Bolsonaro, hoje, é uma figura derrotada e que morre de medo da prisão, como demonstrou a forma como abandou o país no final de 2022 e a falta de vitalidade da sua defesa no TSE. Almeja apenas manter alguma influência eleitoral para que continue sendo interessante para o PL pagar sua defesa nos muitos processos que responde e manter seu núcleo familiar em cargos na Câmara e no Senado. Mas, mesmo assim, o TSE resolveu não perder a oportunidade de condená-lo em razão do efeito pedagógico que seus ministros esperam que essa decisão tenha sobre os extremos ideológicos e outros outsiders de plantão. Esperam que fique claro que há limites que não podem ser cruzados.

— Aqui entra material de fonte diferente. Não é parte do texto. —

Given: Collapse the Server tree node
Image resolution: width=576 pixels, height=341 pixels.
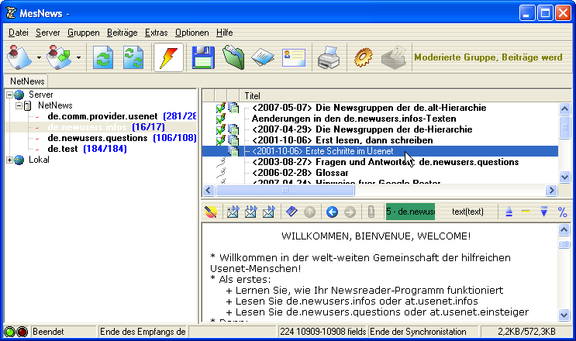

Por isso, é caricato, mas também simbólico, que a culpa imputada a Bolsonaro esteja apenas no uso do Alvorada para a reunião com os embaixadores. Caricato porque a ideia de abuso de poder nesta situação é pueril, tola, considerando tantas outras coisas que foram feitas usando o aparato do Estado e de posições privilegiadas de poder para virar votos nesta e em outras eleições. Simbólico porque mostra que o Judiciário está empoderado, orgulhoso de sua missão, a ponto de usar a desculpa qualquer para afirmar sua autoridade contra quem quiser jogar “fora das quatro linhas” que, por sua vez, são definidas sob a sua crescente supervisão.